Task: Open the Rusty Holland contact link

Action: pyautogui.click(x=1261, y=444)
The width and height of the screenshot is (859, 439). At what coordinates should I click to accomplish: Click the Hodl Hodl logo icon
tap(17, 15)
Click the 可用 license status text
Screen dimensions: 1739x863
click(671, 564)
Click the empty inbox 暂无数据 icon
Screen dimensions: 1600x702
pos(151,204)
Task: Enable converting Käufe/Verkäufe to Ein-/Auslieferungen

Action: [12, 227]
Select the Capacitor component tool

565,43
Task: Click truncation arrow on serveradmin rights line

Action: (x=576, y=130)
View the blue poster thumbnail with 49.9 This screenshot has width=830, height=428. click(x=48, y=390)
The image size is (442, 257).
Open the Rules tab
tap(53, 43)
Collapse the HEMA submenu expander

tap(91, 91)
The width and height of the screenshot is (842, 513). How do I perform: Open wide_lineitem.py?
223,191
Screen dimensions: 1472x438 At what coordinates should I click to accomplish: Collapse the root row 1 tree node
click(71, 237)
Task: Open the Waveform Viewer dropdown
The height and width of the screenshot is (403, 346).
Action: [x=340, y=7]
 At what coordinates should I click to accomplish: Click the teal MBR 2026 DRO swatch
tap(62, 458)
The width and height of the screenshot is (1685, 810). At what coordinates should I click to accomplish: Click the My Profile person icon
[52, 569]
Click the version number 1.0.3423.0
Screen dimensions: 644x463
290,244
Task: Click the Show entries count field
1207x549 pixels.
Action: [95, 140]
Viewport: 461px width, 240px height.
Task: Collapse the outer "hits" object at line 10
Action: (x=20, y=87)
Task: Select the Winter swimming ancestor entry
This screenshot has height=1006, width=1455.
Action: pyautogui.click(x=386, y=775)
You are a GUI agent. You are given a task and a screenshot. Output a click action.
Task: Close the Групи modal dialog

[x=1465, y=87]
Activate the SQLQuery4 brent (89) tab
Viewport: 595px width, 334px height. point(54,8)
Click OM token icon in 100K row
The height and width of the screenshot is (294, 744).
____
> _What to do_
Give back exactly the lines of the listing above that run from the line with "The width and height of the screenshot is (859, 439)." to the line with "Click OM token icon in 100K row", inclusive.

> _Answer space_
The width and height of the screenshot is (859, 439). At what coordinates should I click to accomplish: Click the Hodl Hodl logo icon
tap(17, 15)
Click the 可用 license status text
Screen dimensions: 1739x863
click(671, 564)
Click the empty inbox 暂无数据 icon
Screen dimensions: 1600x702
pos(151,204)
Task: Enable converting Käufe/Verkäufe to Ein-/Auslieferungen

Action: [12, 227]
Select the Capacitor component tool

565,43
Task: Click truncation arrow on serveradmin rights line

Action: (x=576, y=130)
View the blue poster thumbnail with 49.9 This screenshot has width=830, height=428. click(x=48, y=390)
The image size is (442, 257).
Open the Rules tab
tap(53, 43)
Collapse the HEMA submenu expander

tap(91, 91)
The width and height of the screenshot is (842, 513). How do I perform: Open wide_lineitem.py?
223,191
Screen dimensions: 1472x438 At what coordinates should I click to accomplish: Collapse the root row 1 tree node
click(71, 237)
Task: Open the Waveform Viewer dropdown
The height and width of the screenshot is (403, 346).
Action: [x=340, y=7]
 At what coordinates should I click to accomplish: Click the teal MBR 2026 DRO swatch
tap(62, 458)
The width and height of the screenshot is (1685, 810). At what coordinates should I click to accomplish: Click the My Profile person icon
[52, 569]
Click the version number 1.0.3423.0
Screen dimensions: 644x463
290,244
Task: Click the Show entries count field
1207x549 pixels.
Action: [95, 140]
Viewport: 461px width, 240px height.
Task: Collapse the outer "hits" object at line 10
Action: (x=20, y=87)
Task: Select the Winter swimming ancestor entry
This screenshot has height=1006, width=1455.
Action: pyautogui.click(x=386, y=775)
You are a GUI agent. You are given a task and a screenshot. Output a click action.
Task: Close the Групи modal dialog

[x=1465, y=87]
Activate the SQLQuery4 brent (89) tab
Viewport: 595px width, 334px height. point(54,8)
Click OM token icon in 100K row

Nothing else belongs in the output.